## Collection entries
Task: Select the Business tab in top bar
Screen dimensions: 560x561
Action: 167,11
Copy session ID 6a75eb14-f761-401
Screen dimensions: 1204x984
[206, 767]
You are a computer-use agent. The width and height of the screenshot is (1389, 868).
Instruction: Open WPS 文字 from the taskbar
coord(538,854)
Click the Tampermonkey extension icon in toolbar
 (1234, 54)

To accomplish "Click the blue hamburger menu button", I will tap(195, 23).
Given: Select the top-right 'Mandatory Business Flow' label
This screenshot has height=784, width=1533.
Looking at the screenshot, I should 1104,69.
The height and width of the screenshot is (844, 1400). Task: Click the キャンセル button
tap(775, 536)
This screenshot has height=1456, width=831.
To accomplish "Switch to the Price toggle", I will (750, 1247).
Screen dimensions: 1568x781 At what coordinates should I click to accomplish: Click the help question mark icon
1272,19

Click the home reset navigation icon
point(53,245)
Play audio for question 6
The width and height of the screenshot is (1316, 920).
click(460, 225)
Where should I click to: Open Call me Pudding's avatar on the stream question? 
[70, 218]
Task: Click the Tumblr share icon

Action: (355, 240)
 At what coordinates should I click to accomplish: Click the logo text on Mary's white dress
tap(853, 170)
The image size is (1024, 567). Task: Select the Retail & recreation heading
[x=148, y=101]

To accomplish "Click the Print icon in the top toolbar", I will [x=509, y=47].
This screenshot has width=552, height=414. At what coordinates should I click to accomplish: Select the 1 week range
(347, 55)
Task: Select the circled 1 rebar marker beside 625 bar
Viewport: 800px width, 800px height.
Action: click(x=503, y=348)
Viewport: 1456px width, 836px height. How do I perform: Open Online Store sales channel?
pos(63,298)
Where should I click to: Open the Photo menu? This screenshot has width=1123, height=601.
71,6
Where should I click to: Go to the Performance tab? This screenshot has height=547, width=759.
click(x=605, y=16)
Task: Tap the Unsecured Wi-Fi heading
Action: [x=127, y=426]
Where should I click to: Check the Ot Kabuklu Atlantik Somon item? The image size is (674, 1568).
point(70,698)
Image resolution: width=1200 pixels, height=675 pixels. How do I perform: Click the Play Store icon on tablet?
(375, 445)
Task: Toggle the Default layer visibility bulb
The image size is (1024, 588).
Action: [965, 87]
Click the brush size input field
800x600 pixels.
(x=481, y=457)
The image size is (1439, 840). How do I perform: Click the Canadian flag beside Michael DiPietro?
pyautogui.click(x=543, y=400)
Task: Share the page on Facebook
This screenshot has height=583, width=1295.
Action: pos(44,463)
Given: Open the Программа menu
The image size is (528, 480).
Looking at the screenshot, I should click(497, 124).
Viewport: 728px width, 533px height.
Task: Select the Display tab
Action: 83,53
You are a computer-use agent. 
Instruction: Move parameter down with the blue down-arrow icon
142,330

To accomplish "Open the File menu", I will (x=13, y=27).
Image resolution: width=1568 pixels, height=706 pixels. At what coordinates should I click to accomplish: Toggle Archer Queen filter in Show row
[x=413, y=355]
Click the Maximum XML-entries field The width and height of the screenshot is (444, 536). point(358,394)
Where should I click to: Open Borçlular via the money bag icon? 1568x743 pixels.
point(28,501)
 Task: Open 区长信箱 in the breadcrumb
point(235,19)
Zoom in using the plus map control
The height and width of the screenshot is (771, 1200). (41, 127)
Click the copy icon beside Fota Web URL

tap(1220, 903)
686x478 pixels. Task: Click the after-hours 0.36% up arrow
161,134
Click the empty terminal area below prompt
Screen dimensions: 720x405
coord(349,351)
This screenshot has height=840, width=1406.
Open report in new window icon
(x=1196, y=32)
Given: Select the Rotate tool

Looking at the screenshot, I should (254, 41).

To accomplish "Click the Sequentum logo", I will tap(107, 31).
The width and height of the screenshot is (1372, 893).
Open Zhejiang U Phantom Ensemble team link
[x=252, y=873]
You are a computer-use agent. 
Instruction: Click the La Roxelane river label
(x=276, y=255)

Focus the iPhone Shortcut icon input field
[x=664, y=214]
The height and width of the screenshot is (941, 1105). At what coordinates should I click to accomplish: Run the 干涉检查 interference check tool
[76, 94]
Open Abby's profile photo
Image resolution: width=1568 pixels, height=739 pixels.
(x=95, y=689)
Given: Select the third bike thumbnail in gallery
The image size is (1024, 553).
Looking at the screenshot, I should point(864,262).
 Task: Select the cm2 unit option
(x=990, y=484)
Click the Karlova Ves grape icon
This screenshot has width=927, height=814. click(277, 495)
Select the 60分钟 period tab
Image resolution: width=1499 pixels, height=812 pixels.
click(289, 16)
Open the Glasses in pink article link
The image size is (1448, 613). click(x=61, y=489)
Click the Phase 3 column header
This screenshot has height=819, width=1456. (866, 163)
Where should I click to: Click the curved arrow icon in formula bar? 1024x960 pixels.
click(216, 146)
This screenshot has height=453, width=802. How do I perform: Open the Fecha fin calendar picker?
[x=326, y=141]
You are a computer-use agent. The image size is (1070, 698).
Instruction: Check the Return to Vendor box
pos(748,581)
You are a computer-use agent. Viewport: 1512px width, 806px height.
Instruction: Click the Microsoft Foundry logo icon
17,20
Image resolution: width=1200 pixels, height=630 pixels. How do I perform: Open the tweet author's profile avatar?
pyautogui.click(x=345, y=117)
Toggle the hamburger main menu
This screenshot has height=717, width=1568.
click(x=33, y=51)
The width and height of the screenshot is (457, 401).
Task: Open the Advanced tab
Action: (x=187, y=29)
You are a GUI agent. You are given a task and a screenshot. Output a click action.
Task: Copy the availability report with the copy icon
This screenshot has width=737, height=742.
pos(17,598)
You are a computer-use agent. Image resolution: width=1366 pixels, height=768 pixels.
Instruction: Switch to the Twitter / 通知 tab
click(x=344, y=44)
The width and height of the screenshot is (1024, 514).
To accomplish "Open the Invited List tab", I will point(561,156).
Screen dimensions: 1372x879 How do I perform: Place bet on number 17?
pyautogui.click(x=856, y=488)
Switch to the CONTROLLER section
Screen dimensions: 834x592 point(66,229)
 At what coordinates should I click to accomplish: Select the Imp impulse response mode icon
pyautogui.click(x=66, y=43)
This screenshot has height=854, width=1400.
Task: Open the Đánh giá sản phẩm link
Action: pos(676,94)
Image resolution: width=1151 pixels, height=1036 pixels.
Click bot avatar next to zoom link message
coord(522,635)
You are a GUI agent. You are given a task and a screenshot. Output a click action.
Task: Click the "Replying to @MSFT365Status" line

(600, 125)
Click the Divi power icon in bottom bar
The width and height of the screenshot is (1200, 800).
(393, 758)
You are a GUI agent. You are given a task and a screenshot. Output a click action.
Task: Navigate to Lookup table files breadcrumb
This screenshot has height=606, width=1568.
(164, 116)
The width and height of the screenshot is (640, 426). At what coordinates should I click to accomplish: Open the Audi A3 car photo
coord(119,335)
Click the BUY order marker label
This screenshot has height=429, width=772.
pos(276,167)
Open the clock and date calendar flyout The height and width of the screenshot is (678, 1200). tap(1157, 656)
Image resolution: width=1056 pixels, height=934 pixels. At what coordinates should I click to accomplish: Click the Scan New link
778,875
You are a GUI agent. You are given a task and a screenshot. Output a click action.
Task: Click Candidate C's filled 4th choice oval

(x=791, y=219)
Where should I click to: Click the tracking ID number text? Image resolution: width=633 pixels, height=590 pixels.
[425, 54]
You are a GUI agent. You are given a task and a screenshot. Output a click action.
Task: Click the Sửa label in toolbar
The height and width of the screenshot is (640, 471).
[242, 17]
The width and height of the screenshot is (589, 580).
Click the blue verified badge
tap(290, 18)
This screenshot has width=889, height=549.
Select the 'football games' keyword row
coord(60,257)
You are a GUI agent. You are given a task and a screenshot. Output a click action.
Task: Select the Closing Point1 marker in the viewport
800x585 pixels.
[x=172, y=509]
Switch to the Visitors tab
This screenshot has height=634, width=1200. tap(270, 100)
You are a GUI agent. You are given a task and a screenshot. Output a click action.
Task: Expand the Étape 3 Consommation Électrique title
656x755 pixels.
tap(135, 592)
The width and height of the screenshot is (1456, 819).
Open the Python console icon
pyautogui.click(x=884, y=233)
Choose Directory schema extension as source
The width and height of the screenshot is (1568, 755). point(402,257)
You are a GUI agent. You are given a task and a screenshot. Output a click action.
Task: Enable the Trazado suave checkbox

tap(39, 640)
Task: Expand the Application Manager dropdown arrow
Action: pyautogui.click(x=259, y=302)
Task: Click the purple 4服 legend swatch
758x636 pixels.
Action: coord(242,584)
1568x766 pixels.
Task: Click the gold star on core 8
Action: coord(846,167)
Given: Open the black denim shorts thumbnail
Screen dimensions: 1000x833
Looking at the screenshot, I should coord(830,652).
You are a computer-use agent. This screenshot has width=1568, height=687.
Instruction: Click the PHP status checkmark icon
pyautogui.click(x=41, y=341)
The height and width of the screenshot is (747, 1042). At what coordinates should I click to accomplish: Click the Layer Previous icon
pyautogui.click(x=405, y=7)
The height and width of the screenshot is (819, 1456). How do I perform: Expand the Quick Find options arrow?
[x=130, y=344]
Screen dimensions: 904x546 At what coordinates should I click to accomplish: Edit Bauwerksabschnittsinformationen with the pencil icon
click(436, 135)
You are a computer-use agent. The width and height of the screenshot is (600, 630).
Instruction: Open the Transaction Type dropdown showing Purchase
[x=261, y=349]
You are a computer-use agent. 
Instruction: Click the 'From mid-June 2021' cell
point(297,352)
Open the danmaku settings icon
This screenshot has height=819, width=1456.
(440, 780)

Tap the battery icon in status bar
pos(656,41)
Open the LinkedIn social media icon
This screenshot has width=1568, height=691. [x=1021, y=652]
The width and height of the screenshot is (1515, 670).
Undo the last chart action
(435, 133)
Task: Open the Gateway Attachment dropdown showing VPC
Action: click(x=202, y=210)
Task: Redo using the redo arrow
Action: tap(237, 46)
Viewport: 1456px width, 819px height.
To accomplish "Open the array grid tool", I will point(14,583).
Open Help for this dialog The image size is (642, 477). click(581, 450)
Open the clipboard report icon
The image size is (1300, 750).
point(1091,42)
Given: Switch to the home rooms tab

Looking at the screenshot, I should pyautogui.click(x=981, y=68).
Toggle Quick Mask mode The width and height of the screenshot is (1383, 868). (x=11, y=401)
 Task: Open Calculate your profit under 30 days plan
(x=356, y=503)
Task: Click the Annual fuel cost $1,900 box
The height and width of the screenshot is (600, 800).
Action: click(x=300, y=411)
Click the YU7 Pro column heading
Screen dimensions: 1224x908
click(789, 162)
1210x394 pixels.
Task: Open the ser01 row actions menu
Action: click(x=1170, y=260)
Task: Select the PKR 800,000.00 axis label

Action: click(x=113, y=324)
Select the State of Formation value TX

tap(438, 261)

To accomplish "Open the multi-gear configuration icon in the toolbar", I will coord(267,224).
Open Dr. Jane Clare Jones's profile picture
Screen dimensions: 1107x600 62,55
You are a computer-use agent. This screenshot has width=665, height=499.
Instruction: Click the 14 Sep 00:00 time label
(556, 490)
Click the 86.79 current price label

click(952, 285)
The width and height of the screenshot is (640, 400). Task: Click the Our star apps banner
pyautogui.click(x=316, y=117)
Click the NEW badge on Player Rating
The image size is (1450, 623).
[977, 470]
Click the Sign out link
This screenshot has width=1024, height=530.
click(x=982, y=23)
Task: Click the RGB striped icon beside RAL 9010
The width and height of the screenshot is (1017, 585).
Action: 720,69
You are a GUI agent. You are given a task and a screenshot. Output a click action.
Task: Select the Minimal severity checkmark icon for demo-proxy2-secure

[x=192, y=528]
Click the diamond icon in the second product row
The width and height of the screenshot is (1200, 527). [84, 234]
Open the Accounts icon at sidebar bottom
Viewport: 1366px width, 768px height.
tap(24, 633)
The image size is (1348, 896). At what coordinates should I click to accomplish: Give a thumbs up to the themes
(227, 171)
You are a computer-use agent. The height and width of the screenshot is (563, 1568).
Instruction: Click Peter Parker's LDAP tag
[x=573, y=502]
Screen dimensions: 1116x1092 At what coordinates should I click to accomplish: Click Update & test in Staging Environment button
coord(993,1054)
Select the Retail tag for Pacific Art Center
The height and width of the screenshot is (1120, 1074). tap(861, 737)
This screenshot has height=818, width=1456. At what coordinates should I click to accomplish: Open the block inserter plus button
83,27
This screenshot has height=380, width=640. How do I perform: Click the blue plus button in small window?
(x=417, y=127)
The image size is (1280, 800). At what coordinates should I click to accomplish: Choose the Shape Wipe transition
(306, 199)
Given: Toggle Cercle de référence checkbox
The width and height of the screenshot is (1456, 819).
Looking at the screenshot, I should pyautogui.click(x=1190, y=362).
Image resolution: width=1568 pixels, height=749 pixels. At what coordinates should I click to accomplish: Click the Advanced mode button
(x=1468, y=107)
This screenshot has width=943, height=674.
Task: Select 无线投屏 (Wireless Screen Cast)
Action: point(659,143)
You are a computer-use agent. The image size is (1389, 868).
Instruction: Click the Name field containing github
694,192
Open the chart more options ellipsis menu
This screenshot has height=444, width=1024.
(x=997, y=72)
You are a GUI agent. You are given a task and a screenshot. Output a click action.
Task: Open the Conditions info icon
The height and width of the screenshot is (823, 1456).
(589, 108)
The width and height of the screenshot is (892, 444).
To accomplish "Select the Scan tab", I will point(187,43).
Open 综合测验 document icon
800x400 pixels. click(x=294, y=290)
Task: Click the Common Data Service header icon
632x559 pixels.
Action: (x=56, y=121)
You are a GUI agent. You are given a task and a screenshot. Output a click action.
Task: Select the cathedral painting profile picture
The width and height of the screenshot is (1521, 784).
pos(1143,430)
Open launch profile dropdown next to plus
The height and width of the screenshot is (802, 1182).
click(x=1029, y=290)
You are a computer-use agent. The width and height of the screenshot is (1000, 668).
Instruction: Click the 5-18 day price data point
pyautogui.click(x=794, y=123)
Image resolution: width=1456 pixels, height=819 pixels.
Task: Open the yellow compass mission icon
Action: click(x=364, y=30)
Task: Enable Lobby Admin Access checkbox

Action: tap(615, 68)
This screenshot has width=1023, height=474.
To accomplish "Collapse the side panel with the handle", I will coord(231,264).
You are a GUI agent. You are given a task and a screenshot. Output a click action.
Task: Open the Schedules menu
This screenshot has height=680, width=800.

## Stated exercise
Rewrite the part of the records above that opens with the line containing "686x478 pixels. Task: Click" and closes with the line containing "(x=1196, y=32)", keeping every line including the requests. Increase each coordinate in the answers by 143.

## Solution
686x478 pixels. Task: Click the after-hours 0.36% up arrow
304,277
Click the empty terminal area below prompt
Screen dimensions: 720x405
coord(492,494)
This screenshot has height=840, width=1406.
Open report in new window icon
(x=1339, y=175)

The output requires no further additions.